Lines from a data source:
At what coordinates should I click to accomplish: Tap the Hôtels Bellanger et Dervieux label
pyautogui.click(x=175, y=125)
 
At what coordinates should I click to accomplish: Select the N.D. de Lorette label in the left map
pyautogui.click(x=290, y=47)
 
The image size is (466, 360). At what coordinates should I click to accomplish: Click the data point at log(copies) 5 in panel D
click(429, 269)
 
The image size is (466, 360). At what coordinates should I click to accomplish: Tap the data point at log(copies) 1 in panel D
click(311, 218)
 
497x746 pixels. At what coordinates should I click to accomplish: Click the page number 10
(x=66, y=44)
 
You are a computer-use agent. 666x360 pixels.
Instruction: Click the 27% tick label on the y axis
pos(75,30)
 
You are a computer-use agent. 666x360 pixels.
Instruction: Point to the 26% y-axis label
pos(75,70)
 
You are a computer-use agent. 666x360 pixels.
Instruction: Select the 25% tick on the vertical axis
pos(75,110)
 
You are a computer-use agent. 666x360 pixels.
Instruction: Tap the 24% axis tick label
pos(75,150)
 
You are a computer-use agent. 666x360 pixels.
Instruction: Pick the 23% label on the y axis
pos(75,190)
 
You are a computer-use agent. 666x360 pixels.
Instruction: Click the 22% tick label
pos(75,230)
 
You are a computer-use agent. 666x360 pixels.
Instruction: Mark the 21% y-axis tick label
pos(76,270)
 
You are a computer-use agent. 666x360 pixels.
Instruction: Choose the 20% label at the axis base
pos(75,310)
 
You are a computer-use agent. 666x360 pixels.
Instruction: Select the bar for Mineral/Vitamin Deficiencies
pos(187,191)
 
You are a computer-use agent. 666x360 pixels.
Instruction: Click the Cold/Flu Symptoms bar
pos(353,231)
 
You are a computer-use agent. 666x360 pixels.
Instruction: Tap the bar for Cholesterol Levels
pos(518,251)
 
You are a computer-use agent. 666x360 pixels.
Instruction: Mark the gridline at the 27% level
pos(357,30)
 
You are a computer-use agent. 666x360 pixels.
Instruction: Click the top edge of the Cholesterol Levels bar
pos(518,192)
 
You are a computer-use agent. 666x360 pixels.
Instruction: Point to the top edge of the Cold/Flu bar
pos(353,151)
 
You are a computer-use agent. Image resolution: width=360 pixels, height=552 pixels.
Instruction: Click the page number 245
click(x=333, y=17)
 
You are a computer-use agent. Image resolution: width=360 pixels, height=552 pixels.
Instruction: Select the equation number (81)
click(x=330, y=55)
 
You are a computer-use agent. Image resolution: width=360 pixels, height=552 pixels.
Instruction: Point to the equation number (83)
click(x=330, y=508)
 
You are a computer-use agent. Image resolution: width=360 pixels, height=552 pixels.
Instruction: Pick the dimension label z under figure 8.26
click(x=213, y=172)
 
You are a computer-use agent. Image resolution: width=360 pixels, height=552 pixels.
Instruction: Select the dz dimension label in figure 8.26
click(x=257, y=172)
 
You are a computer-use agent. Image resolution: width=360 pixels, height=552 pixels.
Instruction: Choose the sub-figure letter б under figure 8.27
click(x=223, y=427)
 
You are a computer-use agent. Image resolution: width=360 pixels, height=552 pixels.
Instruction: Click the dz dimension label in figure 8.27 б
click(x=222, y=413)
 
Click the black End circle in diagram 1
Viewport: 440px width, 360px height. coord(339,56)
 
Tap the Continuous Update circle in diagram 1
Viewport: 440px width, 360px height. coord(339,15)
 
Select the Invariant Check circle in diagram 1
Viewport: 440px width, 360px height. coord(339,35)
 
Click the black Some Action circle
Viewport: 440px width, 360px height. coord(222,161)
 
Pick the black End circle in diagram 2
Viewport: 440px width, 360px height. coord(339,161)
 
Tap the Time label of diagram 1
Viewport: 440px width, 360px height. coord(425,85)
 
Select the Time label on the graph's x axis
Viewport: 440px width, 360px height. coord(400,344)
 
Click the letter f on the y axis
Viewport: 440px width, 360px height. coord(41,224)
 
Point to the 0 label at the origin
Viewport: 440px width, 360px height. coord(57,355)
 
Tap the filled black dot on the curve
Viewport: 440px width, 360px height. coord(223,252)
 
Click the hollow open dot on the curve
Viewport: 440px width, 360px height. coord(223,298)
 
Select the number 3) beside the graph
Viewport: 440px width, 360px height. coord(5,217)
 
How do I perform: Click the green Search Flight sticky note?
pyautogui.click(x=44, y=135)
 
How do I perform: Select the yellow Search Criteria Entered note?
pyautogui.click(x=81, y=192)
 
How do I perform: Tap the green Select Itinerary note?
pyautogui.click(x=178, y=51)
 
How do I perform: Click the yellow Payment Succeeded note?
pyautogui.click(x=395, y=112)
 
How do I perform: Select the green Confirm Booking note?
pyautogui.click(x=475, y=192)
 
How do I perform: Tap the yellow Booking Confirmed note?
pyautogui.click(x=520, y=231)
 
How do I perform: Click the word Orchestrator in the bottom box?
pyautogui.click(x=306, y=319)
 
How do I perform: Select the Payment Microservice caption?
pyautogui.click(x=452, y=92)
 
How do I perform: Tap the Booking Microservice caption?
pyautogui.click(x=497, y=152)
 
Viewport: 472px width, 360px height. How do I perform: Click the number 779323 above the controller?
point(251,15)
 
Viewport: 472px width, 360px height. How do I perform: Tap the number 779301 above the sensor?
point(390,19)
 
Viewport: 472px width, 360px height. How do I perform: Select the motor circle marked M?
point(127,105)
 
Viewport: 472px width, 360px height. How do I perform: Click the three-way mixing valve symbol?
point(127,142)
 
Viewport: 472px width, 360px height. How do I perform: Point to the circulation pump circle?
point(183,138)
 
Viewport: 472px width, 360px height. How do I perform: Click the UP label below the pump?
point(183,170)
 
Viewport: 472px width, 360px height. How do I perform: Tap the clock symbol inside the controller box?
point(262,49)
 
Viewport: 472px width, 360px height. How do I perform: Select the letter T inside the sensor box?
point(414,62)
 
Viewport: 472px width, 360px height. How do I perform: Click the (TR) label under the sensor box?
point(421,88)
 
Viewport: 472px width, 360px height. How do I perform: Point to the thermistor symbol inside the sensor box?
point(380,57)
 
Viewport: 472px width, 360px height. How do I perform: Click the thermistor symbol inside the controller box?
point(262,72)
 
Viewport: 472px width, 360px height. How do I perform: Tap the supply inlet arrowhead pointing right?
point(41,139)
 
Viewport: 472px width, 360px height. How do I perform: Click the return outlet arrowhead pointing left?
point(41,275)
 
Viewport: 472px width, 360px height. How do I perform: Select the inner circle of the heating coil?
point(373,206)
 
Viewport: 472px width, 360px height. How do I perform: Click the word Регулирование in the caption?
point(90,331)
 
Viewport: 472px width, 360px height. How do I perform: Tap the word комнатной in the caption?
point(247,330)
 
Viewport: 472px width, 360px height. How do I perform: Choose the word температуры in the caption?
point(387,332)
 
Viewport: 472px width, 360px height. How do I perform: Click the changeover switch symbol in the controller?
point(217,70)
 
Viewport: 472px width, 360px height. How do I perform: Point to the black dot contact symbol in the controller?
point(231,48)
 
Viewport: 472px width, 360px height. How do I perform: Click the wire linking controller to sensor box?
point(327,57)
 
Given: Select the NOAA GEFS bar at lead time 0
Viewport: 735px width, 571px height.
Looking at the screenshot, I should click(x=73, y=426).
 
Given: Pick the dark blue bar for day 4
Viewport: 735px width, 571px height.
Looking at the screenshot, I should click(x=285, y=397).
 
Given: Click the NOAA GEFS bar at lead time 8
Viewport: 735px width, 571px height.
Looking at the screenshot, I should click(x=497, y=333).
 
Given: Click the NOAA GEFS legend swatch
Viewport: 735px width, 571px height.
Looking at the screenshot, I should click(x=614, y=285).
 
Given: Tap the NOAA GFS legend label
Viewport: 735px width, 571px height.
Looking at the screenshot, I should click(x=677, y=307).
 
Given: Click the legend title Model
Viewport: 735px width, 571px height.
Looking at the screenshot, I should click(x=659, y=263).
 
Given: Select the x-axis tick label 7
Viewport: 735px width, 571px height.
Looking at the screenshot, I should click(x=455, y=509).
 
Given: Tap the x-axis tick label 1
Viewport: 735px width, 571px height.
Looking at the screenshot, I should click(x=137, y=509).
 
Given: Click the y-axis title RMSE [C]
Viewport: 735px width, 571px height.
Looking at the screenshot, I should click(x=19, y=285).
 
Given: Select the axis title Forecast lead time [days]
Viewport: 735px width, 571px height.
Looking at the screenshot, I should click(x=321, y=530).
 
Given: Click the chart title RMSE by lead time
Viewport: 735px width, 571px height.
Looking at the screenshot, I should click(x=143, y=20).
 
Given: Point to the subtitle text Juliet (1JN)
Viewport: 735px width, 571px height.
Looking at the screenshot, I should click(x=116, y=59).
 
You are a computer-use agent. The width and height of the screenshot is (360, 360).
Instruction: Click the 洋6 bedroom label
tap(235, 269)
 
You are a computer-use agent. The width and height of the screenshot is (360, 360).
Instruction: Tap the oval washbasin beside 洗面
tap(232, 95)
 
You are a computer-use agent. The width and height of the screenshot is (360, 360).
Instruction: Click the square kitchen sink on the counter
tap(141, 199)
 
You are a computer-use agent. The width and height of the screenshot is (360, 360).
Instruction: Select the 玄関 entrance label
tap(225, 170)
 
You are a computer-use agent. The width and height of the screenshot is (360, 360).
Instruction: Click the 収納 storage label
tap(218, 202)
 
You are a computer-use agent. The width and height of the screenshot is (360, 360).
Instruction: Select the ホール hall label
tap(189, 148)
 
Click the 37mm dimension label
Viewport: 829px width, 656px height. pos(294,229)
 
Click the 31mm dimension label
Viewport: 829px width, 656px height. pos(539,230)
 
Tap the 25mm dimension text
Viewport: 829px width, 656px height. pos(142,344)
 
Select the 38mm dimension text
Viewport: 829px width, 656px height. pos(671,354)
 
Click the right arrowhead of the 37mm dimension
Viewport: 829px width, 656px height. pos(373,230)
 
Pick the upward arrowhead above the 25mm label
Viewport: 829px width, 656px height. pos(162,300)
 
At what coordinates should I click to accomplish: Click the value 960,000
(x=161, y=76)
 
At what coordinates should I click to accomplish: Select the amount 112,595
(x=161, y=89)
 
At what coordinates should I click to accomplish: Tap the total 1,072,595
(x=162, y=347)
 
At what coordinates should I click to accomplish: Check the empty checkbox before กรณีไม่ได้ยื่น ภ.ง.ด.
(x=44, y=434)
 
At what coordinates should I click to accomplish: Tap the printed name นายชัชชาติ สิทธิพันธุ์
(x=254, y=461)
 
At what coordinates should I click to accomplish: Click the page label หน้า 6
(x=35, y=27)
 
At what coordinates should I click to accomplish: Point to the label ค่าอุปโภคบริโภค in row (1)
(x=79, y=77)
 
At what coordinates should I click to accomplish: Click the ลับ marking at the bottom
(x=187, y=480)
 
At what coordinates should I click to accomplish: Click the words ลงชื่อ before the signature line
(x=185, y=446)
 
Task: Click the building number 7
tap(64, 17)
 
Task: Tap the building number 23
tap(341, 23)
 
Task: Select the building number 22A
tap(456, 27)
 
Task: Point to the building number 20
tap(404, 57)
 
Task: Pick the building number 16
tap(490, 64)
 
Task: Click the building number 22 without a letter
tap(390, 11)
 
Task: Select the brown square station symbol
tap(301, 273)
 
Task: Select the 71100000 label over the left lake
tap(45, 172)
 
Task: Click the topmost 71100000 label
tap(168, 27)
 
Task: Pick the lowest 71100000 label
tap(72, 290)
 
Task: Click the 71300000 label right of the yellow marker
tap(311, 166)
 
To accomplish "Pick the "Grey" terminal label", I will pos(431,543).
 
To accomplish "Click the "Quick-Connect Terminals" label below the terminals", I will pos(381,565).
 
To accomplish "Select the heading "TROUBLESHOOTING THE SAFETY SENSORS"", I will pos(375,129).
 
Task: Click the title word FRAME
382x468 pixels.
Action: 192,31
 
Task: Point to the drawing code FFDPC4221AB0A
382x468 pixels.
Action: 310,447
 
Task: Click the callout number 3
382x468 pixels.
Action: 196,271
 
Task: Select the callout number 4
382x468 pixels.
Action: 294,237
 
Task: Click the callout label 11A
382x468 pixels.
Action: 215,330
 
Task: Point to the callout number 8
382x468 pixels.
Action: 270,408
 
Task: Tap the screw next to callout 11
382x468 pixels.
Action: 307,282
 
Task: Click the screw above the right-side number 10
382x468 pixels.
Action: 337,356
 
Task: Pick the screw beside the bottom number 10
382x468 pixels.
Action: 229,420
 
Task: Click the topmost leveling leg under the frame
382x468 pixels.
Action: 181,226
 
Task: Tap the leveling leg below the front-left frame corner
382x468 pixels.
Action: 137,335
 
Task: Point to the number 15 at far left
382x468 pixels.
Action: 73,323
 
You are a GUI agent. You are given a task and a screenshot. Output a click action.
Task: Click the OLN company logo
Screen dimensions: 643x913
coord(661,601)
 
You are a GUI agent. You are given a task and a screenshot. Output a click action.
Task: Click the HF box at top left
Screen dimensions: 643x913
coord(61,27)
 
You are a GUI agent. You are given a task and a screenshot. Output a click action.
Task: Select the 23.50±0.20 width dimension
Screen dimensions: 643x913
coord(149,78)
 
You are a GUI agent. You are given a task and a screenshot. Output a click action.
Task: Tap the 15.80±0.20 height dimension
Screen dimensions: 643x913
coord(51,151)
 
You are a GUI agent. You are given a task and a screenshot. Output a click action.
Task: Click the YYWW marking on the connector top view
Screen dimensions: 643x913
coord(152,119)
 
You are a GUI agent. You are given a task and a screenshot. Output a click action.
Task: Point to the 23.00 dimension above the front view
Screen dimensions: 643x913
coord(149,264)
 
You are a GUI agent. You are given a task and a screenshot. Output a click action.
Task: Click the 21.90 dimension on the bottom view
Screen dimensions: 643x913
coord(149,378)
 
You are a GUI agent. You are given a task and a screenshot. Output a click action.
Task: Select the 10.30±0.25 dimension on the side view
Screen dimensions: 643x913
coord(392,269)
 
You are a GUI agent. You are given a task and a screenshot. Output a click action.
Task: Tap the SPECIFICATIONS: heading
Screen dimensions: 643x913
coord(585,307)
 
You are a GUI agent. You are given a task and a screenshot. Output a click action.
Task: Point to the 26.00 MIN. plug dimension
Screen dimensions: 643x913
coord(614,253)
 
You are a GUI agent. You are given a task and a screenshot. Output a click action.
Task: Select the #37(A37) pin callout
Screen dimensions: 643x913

## STATED EXERCISE
Edit the lines from the first one through the line containing "pos(357,30)", replacing "computer-use agent" with "screen agent" and keeping everything else the same.

## ANSWER FOR THE TASK
At what coordinates should I click to accomplish: Tap the Hôtels Bellanger et Dervieux label
pyautogui.click(x=175, y=125)
 
At what coordinates should I click to accomplish: Select the N.D. de Lorette label in the left map
pyautogui.click(x=290, y=47)
 
The image size is (466, 360). At what coordinates should I click to accomplish: Click the data point at log(copies) 5 in panel D
click(429, 269)
 
The image size is (466, 360). At what coordinates should I click to accomplish: Tap the data point at log(copies) 1 in panel D
click(311, 218)
 
497x746 pixels. At what coordinates should I click to accomplish: Click the page number 10
(x=66, y=44)
 
You are a screen agent. 666x360 pixels.
Instruction: Click the 27% tick label on the y axis
pos(75,30)
 
You are a screen agent. 666x360 pixels.
Instruction: Point to the 26% y-axis label
pos(75,70)
 
You are a screen agent. 666x360 pixels.
Instruction: Select the 25% tick on the vertical axis
pos(75,110)
 
You are a screen agent. 666x360 pixels.
Instruction: Tap the 24% axis tick label
pos(75,150)
 
You are a screen agent. 666x360 pixels.
Instruction: Pick the 23% label on the y axis
pos(75,190)
 
You are a screen agent. 666x360 pixels.
Instruction: Click the 22% tick label
pos(75,230)
 
You are a screen agent. 666x360 pixels.
Instruction: Mark the 21% y-axis tick label
pos(76,270)
 
You are a screen agent. 666x360 pixels.
Instruction: Choose the 20% label at the axis base
pos(75,310)
 
You are a screen agent. 666x360 pixels.
Instruction: Select the bar for Mineral/Vitamin Deficiencies
pos(187,191)
 
You are a screen agent. 666x360 pixels.
Instruction: Click the Cold/Flu Symptoms bar
pos(353,231)
 
You are a screen agent. 666x360 pixels.
Instruction: Tap the bar for Cholesterol Levels
pos(518,251)
 
You are a screen agent. 666x360 pixels.
Instruction: Mark the gridline at the 27% level
pos(357,30)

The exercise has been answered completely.